On top of that bureaucratic tactic, the administration recently (and quietly) invited  -- in a possibly illegal act -- states to apply for waivers to the work requirement that was a centerpiece of welfare reform and was one of the most successful anti-poverty measures in American history.

Stanley Kurtz characterized Barack Obama as Senator Stealth, based on the secretive ways he fiddled with legislation when he served in the Illinois Senate -- far from the public eye and media scrutiny. Now he has become President Stealth-and this from a man who promised the most transparent administration in history.

Is it fair that so few people in the media informed the public of these changes -- ones that redefine the concept of welfare, gut welfare reform, and that will massively expand the welfare rolls?

One way to help this transformation along is for the government to run ads promoting people sign up for food stamps and to make it easy  for people to sign up for Social Security disability payments (new enrollees in the program last month exceeded the number of people landing jobs). While people struggle to find and keep jobs, Barack Obama has made it far easier to go on welfare-welfare spending has exploded since the earliest days of the Obama presidency http://www.heritage.org/research/reports/2010/06/confronting-the-unsustainable-growth-of-welfare-entitlements-principles-of-reform-and-the-next-steps .
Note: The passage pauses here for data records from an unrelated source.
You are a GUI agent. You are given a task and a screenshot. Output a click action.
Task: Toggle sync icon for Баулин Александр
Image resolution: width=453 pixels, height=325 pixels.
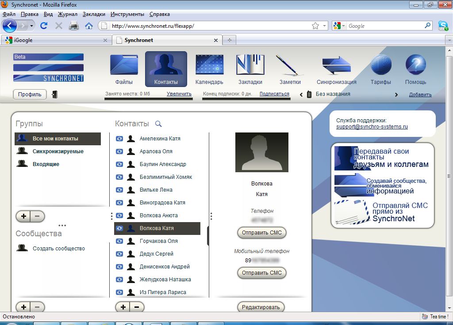[119, 164]
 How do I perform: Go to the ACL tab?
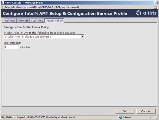(41, 21)
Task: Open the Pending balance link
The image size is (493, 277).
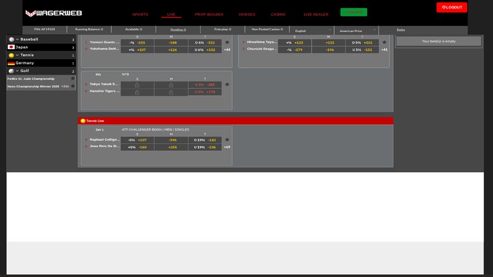Action: tap(178, 29)
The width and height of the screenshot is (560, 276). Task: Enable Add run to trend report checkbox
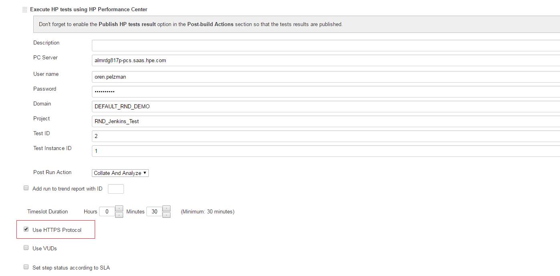pos(26,188)
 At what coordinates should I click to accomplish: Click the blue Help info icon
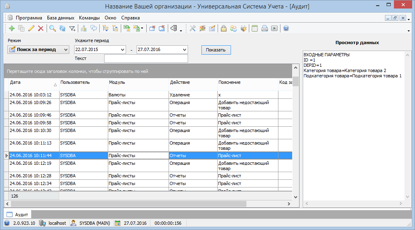tap(286, 28)
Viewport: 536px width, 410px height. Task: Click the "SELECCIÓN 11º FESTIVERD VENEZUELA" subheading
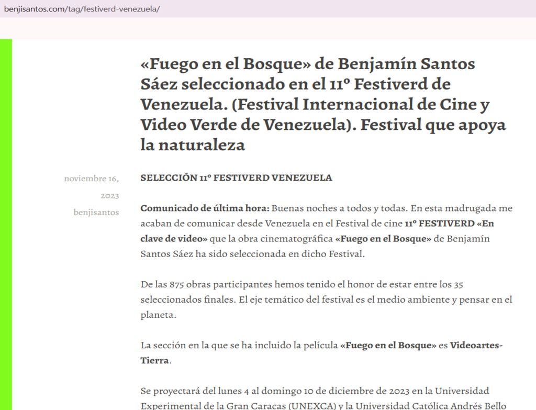[x=236, y=178]
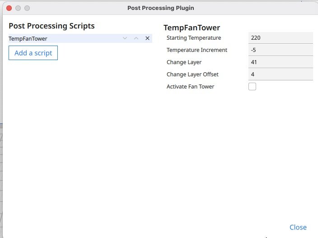Click the Post Processing Plugin title bar
This screenshot has width=318, height=238.
click(160, 8)
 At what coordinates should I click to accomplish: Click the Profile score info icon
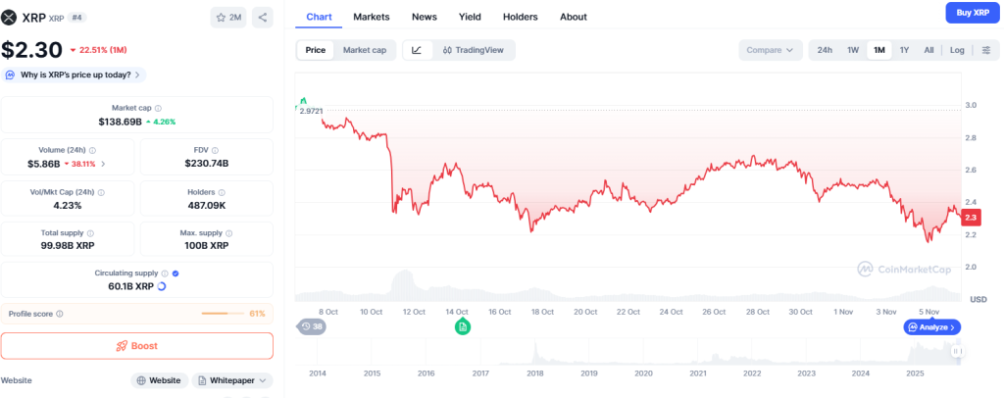(60, 314)
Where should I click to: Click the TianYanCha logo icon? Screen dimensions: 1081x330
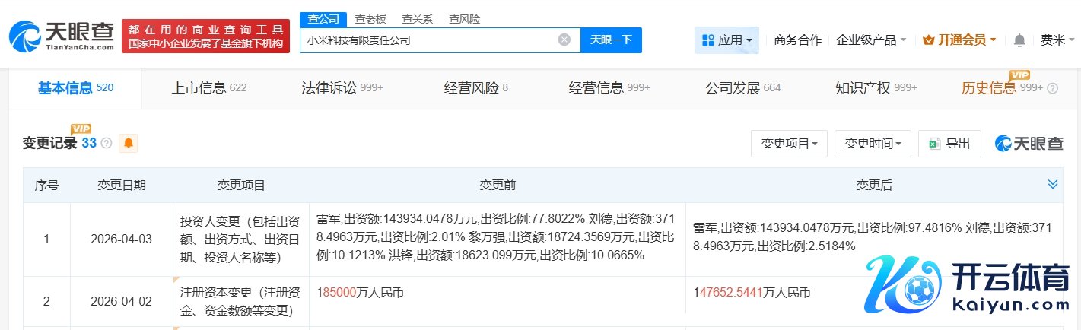point(27,36)
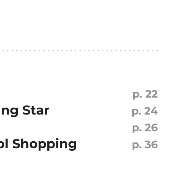Click the 'p.' abbreviation beside 26
Image resolution: width=185 pixels, height=185 pixels.
point(137,129)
 What became of John F. Kennedy's "Ask not what your country can do for you-ask what you can do for your country"?  Barack Obama seems to have updated it to "ask what your President can take for you."
Obama boasted he would fundamentally transform America, and so he has in ways that would strike many hardworking taxpayers as being unfair.

The richest 1%  -- so reviled by Obama and his Occupy Wall Street allies -- pay 40% of all federal income taxes and the richest 10% pay two-thirds of the tax.  These are often the same people who take the biggest risk to start and grow a business (think Steve Jobs, Bill Gates) and generate jobs. If their tax rates go up, there will be fewer jobs created.

Is that fair?

Is it fair that so many powerful Democrats -- including his own Treasury Secretary -- preach tax fairness (Geithner said it was incumbent for rich people to pay even more in taxes for the "privilege" of being Americans) yet underpay their own taxes?
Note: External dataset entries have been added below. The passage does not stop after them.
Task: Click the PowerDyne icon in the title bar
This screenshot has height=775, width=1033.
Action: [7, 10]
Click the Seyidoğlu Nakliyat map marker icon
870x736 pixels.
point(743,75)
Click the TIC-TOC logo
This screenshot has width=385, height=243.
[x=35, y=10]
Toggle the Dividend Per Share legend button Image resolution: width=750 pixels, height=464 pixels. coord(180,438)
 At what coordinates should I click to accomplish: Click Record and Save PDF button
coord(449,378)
Is it fair that tens of billions of taxpayer dollars were wasted in green energy projects tied to Obama donors? 

Obama claimed that the funding for these projects were based solely on their merits-a claim disproven by a string of emails and other evidence showing overt favoritism showered on donors' ventures. As Hoover Institution scholar   Peter Schweitzer discovered:
...fully 71 percent of the Obama Energy Department's grants and loans went to "individuals who were bundlers, members of Obama's National Finance Committee, or large donors to the Democratic Party." Collectively, these Obama cronies raised $457,834 for his campaign, and they were in turn approved for grants or loans of nearly $11.35 billion.
Obama has wasted taxpayer dollars to reward campaign supporters. He did, after all, define politics as a way to punish your enemies and reward your friends.

The real scandal is Obama's massive waste of taxpayer dollars on these "green schemes" that are going belly-up at a rapid clip (see Marc Theissen's column "Forget Bain-Obama's public equity record is the real scandal" )
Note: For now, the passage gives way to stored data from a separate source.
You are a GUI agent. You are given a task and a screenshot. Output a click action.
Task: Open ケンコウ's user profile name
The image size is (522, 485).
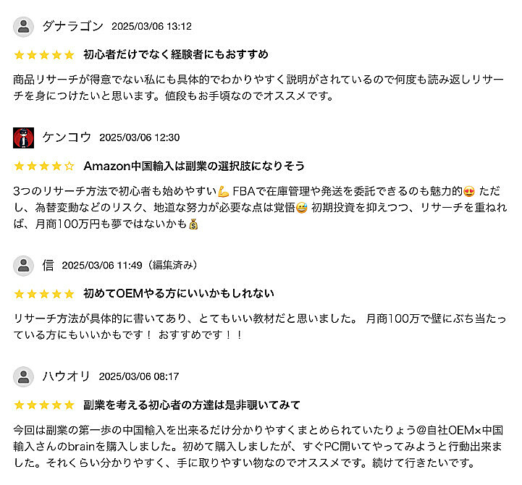pyautogui.click(x=67, y=138)
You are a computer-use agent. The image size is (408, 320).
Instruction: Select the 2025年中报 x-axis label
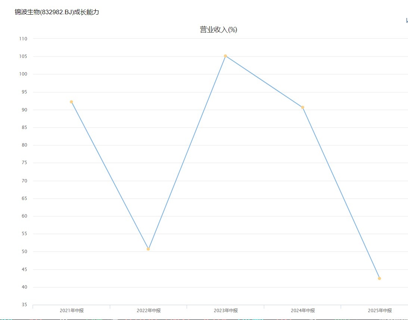pos(380,310)
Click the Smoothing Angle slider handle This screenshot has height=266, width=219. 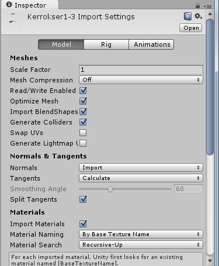(x=110, y=189)
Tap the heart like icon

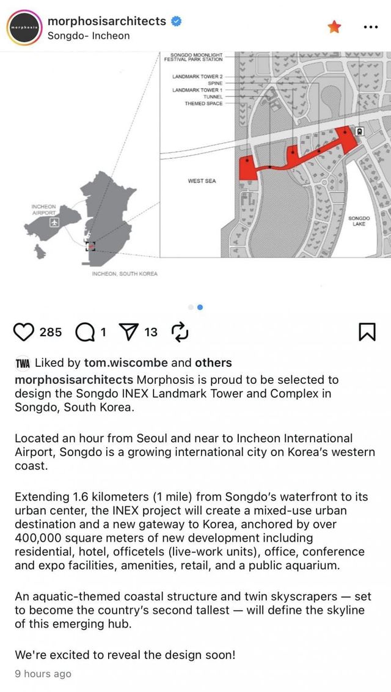(x=24, y=332)
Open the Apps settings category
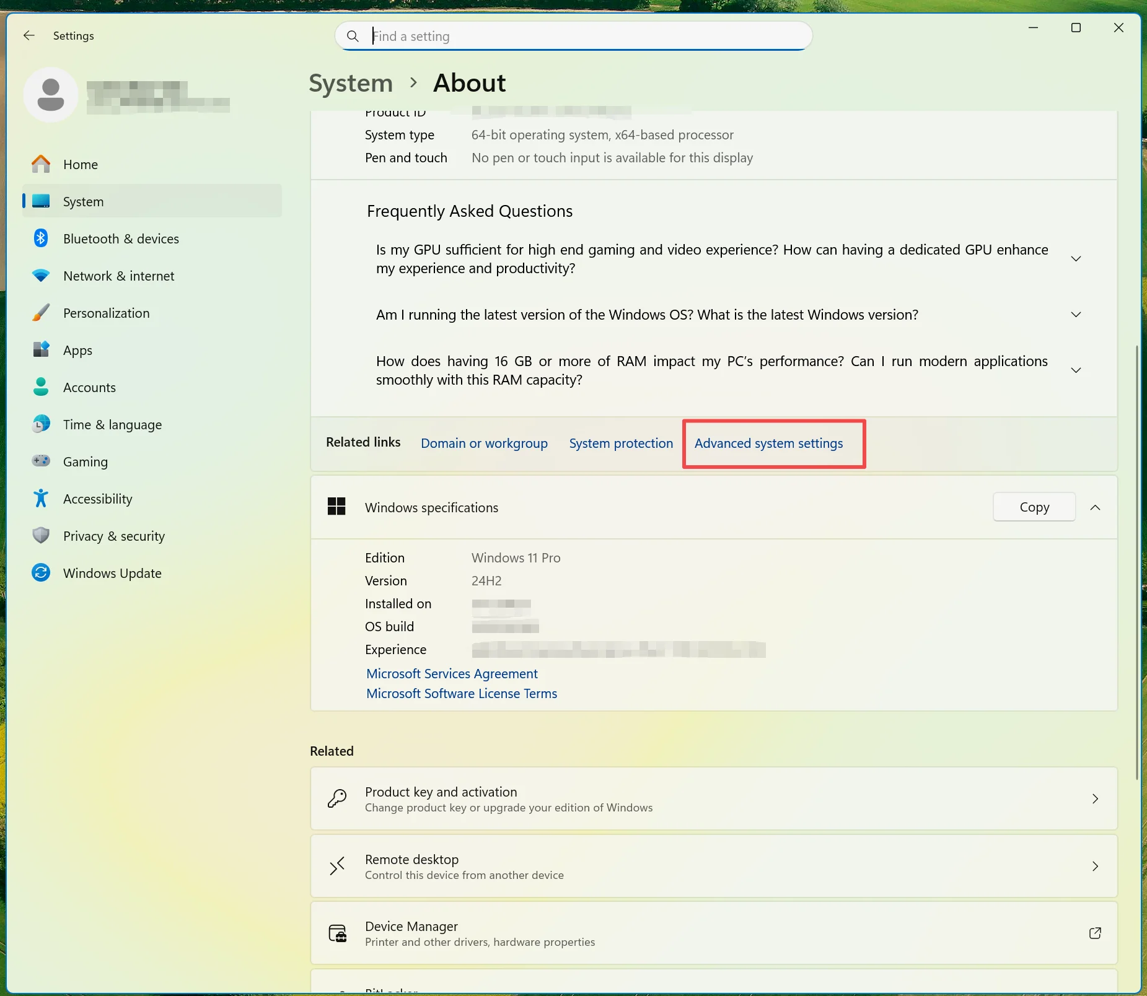The height and width of the screenshot is (996, 1147). coord(77,350)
 Romney was risking investors' private money, not using  taxpayer money to reward political donors for their campaign help.

Yet all the media focuses on is Mitt Romney and Bain and mythical outsourcing tales.

 Fair?

The friends and family of the slain Border Patrol agent Brian Terry would like to know why he was killed with a gun that was part of the dangerous, disastrous and foolish Fast and Furious Program and who in the government was responsible for this fiasco?  Yet, Attorney General Eric Holder has not only been stonewalling the House Oversight and Government Reform Committee, but now has been shielded by Barack Obama's controversial use of executive privilege. Obama extended this privilege in a novel way that has never been done by a President before.  Senator Obama was quite critical of George Bush when he used executive privilege to try to preserve national security secrets, yet Obama sees no problem using it to protect his friend's reputation, even as the Terry family suffers. Where is the fairness in that hypocrisy?

This same friend of Barack's, Eric Holder, has turned the Department of Justice into an adjunct to the Democratic Party, has accused supporters of Voter ID laws of being racist, has refused to prosecute a clear case of voter intimidation against the New Black Panther Party, disgracefully stokes racism  -- yet has the gall to call America a "nation of cowards" on the topic of race.

Fair?

Barack Obama wrote a memoir that has now been revealed to have been marked by major "inaccuracies" (if not distortions and lies) about Obama's life. In 2008, journalists could have checked the veracity of his self-portrayal. They did not. Not one.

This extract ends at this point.